**PROMPT**
In the text on South African food prices, what is the stated cause of the rise in meat prices? Answer in one to three sentences.

She noted that ongoing load-shedding would also lead to further price increases as food processing industries battled high costs.

Although the cost of farm inputs has risen drastically over the last month, Louw said that resulting price increases in food was industry specific, and that not all food prices were affected.

“The maize price has come down but it will be a while before we see the effect in retail. The increase in meat prices can however partly be attributed to increased production costs and the impact of foot and mouth disease.”

With consumers already facing financial strain, the double-digit increase in food meant that more people in South Africa would fall prey to unhealthy diets, leading to a greater health and social burden.

Hester Vermeulen, the Bureau for Food and Agriculture Policy’s head of consumer and food economics, said that when taking the January price of food and average salaries into account, around 50% of South Africans could not afford to eat healthy.

**DATA FOR REVIEW**

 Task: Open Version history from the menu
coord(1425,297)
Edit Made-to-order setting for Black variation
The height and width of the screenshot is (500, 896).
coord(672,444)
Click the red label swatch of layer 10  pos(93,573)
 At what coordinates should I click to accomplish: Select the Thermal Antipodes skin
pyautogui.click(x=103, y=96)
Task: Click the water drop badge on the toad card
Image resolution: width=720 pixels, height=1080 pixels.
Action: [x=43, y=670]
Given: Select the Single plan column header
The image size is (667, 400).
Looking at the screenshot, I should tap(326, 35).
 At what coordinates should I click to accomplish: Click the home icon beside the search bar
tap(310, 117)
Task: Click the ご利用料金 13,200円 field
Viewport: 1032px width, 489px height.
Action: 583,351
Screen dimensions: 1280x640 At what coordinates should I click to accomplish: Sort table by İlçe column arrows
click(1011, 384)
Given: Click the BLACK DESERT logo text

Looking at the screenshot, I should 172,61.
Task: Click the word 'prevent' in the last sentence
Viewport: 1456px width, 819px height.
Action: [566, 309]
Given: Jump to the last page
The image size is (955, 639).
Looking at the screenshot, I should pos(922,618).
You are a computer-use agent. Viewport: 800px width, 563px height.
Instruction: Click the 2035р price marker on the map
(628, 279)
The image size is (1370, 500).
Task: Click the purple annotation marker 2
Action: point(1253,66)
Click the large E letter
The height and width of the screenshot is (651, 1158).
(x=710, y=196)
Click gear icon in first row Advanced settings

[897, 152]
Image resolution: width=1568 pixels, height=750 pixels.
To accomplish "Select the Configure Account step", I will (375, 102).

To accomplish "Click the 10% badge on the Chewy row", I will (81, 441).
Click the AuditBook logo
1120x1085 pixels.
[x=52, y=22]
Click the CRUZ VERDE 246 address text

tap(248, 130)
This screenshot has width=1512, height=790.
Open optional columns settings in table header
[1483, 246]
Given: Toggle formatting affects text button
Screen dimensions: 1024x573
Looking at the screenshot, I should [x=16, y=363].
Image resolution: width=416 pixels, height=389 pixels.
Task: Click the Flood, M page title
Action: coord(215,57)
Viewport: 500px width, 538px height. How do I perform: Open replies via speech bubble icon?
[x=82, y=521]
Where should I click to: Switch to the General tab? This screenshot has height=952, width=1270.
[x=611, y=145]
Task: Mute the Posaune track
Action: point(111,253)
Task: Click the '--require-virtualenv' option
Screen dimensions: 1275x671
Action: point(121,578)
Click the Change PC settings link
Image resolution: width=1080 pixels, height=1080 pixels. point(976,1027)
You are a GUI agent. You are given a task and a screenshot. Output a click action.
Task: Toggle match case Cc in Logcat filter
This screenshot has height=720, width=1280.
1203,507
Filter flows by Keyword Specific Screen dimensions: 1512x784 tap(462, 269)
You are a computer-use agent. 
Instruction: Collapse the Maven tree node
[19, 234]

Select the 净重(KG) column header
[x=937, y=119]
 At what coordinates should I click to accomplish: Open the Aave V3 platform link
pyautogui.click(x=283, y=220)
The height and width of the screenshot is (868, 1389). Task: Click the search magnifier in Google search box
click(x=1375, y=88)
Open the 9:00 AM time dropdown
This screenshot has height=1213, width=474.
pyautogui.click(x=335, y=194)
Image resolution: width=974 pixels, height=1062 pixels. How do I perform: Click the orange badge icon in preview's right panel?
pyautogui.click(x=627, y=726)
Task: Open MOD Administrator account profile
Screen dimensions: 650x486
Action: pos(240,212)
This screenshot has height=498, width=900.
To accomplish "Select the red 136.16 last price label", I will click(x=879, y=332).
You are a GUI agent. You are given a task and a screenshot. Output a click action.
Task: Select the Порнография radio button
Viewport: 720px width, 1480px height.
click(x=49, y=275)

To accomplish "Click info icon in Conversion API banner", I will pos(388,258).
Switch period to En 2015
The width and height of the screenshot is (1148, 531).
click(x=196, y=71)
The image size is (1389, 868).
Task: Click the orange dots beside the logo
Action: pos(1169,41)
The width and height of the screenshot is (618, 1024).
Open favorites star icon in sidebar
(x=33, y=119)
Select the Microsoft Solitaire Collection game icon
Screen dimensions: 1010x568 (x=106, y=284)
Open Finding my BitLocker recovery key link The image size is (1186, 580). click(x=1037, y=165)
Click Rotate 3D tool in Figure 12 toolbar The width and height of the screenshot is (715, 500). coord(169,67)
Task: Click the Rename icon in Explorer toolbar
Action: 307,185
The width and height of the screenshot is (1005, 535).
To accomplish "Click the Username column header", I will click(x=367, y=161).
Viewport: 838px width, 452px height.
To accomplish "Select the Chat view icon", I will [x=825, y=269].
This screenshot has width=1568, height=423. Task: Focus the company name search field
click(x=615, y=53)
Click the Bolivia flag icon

**SOLUTION**
The rise in meat prices is partly attributed to increased production costs. The impact of foot and mouth disease has also contributed.